29 Mar 2009

Evacuation alert in US as river rises to record levels

6:12 am on 29 March 2009

United States troops and planes are being sent to the state of North Dakota to help residents flee flooding from the Red River.

The National Weather Service is predicting the river will reach 12.8 metres and forecasts indicate it will remain that high into next week.

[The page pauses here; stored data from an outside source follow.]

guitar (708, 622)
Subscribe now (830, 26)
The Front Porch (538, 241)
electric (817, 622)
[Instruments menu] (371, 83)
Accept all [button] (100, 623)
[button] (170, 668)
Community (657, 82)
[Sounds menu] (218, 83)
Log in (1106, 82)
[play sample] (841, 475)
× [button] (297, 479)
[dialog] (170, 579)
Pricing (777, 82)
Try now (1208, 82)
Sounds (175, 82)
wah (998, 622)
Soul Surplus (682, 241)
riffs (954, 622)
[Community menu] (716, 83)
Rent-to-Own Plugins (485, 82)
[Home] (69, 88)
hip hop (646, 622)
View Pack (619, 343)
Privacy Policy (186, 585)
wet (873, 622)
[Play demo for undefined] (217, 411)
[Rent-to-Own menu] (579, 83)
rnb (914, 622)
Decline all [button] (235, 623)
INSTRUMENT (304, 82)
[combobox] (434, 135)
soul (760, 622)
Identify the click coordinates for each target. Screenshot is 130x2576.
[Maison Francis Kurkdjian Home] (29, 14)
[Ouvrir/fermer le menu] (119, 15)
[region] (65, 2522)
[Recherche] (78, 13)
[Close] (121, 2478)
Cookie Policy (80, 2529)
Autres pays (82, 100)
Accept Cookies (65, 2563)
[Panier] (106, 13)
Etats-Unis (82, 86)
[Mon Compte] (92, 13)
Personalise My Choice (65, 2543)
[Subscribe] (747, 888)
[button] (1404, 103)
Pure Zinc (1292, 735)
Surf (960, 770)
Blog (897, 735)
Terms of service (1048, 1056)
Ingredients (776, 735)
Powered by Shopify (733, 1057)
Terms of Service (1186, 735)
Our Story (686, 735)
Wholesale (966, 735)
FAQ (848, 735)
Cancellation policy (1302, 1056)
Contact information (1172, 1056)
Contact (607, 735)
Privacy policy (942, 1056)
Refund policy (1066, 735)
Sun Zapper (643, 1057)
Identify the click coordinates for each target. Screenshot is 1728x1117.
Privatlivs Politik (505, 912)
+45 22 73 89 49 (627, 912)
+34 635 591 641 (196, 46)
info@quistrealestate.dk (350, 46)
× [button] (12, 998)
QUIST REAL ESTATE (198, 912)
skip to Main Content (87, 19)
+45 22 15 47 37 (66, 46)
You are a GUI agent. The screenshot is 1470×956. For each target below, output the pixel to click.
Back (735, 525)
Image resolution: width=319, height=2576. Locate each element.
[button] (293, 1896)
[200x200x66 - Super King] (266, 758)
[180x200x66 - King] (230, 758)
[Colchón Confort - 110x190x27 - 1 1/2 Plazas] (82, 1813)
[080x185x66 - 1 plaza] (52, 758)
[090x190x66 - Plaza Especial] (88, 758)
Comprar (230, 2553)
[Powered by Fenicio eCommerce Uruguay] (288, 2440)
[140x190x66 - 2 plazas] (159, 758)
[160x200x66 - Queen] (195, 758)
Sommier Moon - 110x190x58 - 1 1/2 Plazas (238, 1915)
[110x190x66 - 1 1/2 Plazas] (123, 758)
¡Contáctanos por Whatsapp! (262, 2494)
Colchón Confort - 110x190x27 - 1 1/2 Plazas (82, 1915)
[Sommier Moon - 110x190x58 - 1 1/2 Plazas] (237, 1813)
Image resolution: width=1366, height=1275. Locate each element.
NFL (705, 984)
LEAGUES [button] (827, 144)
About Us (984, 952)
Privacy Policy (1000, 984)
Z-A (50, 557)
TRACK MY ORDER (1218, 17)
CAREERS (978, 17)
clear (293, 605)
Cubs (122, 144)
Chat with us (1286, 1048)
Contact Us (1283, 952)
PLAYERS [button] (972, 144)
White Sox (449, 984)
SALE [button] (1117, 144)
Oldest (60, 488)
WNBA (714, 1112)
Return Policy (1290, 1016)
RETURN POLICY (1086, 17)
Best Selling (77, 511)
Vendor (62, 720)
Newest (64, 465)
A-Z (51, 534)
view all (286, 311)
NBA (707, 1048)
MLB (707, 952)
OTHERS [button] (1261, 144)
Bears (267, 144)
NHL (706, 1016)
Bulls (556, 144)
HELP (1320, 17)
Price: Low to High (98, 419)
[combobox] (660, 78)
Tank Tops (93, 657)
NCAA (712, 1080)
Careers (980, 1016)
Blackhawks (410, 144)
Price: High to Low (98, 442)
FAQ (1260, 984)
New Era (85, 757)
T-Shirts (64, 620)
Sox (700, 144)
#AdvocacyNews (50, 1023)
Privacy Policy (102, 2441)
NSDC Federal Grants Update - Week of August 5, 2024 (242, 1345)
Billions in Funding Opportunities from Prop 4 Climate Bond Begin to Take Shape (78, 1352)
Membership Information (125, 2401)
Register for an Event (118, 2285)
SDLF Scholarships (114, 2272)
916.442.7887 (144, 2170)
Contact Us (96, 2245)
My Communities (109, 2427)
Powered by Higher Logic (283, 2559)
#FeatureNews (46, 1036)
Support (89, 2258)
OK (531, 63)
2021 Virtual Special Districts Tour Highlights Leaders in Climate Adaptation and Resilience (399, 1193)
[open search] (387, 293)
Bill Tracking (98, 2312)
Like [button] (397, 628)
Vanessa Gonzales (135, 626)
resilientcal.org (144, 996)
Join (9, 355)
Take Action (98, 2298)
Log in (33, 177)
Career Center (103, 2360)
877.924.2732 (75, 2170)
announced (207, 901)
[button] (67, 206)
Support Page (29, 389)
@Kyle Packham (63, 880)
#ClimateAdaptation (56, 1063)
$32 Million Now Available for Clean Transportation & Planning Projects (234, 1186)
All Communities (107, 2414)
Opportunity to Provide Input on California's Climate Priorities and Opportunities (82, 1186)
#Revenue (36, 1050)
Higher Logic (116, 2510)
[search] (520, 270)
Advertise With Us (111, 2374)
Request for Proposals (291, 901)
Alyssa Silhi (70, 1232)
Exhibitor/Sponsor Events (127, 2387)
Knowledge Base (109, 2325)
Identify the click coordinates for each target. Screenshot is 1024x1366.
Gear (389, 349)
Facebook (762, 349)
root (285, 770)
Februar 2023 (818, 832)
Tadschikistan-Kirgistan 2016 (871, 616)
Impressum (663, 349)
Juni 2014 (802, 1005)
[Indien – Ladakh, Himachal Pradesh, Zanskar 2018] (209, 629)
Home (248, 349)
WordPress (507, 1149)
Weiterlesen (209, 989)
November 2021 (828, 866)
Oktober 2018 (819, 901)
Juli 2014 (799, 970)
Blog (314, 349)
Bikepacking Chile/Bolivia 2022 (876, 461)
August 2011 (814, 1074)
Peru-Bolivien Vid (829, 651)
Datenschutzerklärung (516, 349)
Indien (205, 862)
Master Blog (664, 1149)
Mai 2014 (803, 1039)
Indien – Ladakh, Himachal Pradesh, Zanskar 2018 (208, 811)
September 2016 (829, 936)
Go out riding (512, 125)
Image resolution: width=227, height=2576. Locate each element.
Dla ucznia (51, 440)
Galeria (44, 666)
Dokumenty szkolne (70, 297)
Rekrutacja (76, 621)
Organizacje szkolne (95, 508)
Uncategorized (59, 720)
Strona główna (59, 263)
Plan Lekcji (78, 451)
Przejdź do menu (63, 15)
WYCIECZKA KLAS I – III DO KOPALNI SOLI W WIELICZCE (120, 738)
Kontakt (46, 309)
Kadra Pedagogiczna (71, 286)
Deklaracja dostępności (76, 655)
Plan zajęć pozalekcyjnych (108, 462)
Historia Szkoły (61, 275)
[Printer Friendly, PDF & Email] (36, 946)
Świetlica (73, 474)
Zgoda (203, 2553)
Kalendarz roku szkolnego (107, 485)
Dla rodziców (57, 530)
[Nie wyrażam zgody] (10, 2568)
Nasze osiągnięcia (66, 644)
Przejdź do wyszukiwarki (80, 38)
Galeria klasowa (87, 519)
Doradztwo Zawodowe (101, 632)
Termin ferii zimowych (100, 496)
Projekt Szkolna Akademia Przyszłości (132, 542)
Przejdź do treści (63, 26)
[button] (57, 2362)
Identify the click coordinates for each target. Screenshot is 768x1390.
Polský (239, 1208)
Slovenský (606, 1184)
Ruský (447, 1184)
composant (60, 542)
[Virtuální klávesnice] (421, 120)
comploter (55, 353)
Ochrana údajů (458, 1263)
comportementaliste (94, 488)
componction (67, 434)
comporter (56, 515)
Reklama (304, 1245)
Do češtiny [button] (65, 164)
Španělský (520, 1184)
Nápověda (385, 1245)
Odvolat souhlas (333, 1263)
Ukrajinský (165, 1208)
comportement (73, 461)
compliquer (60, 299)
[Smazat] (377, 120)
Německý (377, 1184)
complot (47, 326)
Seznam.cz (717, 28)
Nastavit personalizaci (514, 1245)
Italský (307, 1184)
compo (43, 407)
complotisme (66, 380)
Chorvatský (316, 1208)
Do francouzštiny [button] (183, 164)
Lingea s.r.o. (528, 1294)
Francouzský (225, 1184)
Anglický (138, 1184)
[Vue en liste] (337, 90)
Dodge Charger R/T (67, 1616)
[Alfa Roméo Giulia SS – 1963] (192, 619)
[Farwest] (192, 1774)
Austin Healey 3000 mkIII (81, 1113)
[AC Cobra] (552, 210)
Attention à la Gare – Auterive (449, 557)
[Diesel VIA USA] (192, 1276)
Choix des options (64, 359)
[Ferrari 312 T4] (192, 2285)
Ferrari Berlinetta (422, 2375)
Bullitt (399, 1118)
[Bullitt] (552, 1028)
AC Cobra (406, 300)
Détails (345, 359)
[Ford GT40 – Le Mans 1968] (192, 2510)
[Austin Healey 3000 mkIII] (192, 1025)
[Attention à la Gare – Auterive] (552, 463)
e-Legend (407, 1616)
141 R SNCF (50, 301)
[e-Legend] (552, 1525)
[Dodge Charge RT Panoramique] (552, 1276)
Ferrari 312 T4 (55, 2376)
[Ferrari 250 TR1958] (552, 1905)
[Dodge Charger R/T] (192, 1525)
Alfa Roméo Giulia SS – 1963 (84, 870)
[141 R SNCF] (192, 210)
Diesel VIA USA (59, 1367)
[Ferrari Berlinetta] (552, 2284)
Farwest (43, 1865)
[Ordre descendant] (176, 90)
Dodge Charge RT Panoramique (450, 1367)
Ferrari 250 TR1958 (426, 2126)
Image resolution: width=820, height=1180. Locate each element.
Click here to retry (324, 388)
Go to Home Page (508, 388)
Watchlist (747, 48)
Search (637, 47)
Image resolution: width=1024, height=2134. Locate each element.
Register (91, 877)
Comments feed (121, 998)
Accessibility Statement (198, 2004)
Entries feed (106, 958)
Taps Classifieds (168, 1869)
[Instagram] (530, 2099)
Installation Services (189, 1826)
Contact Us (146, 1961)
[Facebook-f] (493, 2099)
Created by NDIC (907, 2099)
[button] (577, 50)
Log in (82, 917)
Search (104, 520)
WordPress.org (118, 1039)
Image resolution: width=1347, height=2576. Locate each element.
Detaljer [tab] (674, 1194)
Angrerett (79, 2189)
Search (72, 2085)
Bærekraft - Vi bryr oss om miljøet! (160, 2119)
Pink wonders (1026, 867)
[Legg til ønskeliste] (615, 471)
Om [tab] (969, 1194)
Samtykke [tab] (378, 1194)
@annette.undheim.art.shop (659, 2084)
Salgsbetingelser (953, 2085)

Explosives are being used to loosen riverbanks to try to ease the flow of the rising water.

Thousands of people have been evacuated in North Dakota, where flooding has been described as the worst in more than a century.

Hardest hit is the city of Fargo, where the Red River has started to breach its levees, and hundreds of kilometres of sandbag walls.

Officials in neighbouring Moorhead want 2,660 homes there to be evacuated.

Nancy Ward, acting head of the Federal Emergency Management Agency, has been dispatched to Fargo.

On Friday the river swelled to previously unseen heights - surpassing the record of 12.2m set in 1897 in Fargo.

Amid fears that Moorhead and Fargo could be deluged, President Barack Obama sent Ms Ward to oversee the towns' preparations.

Mr Obama issued a federal disaster declaration for parts of Minnesota and the entire state of North Dakota earlier this week.

Authorities in Fargo evacuated about 150 homes in the early hours of Friday, along with hospitals, clinics and a county jail.

A spokesperson for the US Army Corps of Engineers said a small amount of water was leaking through a crack in one of the dykes in Fargo, adding that a contingency dyke had been built behind it.

Some 800 guards are being brought in to monitor the dykes, in addition to the 900 already in place, the mayor of Fargo, Dennis Walaker, said.

Experts say the huge rise in the river's levels was caused by an unusually cold winter, followed by a very quick thaw and heavy rain.

The Red River also flows north into icy conditions, making it less able to cope with rising levels than most rivers in the US, which flow south and widen out as they reach warmer climates.